彼女がこんなに艶っぽい女だとは思わなかった。アムールの国の男たるレモンが、終始圧倒され続けた。  
 
(君はレズビアンなのかい?)  
 
馬鹿なことを聞いたものだ。とんでもない誤解だ。  
 
(じゃあ、君がレズビアンではないと、ベッドの上で証明してくれないか?)  
 
おめでとう。君の無実は証明されたよ。  
 
「ならば、本心だと証明してくれ」  
 
彼女はそう言って、ヘタリきったペニスを激しく、それでいて繊細にしごきあげる。私をかわいいと思うなら、まさかこれで終わりじゃないだろう?視線でそう問い掛ける。  
 
「ちょっと待……」  
 
制止する声はあえなく唇で塞がれてしまった。  
君がかわいいからこそ、たった一回で出し切ってしまったと言うに。そう不平を漏らそうとして唇を離す。が、再び熱を持ち始めた股間に気付き、口をつぐむ。  
レイスは固くなり出した股間に満足したように微笑むと、  
 
「言っただろう?干からびるまで相手してやる、と」  
 
と言って今度は首筋に唇を落とした。  
 
「干からびるまでやれば、僕が君のことをかわいいと思っている証明になるってことかい?」  
 
「そういうことだ」  
 
わかった。
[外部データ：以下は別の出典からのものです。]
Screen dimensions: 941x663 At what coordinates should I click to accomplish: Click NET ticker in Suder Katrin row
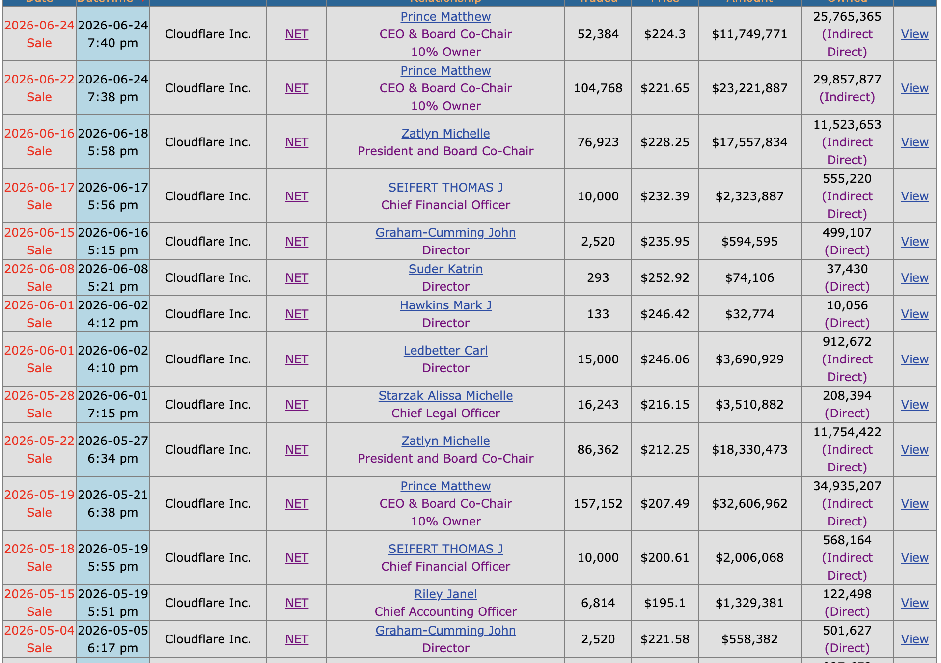[x=297, y=278]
君を疑った報いだ。甘んじて受け入れよう。と、レモンは落胆とも昂揚ともとれない、熱い溜め息を吐いた。その吐息を感じてレイスはくすぐったそうに身をよじる。  
 
今夜は長い夜になりそうだ。よろしく頼むよ。  
 
とレイスにではなく、彼女に良く似た天井の染みに、視線で問い掛けた。